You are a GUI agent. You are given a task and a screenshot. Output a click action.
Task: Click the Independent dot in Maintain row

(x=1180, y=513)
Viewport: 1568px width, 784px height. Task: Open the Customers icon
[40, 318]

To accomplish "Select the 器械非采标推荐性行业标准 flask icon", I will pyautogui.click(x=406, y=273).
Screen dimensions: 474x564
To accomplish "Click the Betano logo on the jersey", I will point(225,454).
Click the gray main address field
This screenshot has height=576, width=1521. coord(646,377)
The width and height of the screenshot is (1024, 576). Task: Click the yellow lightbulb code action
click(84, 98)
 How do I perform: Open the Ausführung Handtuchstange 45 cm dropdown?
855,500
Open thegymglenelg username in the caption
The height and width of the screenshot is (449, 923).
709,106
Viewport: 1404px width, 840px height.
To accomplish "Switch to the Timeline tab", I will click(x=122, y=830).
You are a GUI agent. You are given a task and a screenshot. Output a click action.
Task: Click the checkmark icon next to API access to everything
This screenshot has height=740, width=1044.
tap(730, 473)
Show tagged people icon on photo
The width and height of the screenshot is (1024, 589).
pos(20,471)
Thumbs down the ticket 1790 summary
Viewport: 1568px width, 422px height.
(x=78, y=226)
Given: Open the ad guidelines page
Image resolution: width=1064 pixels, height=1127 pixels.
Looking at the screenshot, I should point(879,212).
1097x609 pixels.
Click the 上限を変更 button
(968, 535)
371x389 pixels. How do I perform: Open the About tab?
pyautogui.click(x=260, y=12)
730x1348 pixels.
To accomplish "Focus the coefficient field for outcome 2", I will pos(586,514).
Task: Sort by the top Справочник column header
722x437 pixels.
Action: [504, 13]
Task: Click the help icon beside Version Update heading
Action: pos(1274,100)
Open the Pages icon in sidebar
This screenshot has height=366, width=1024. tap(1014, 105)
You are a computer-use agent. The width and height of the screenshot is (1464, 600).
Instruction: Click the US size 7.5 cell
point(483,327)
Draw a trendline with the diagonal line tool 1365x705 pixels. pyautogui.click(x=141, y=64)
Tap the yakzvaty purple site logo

• • • • • • •

**Work instructions**
Repeat the lines above, from the one containing "Task: Sort by" to the final line, word for word and with nothing else.

**Solution to this task**
Task: Sort by the top Справочник column header
722x437 pixels.
Action: [504, 13]
Task: Click the help icon beside Version Update heading
Action: pos(1274,100)
Open the Pages icon in sidebar
This screenshot has height=366, width=1024. tap(1014, 105)
You are a computer-use agent. The width and height of the screenshot is (1464, 600).
Instruction: Click the US size 7.5 cell
point(483,327)
Draw a trendline with the diagonal line tool 1365x705 pixels. pyautogui.click(x=141, y=64)
Tap the yakzvaty purple site logo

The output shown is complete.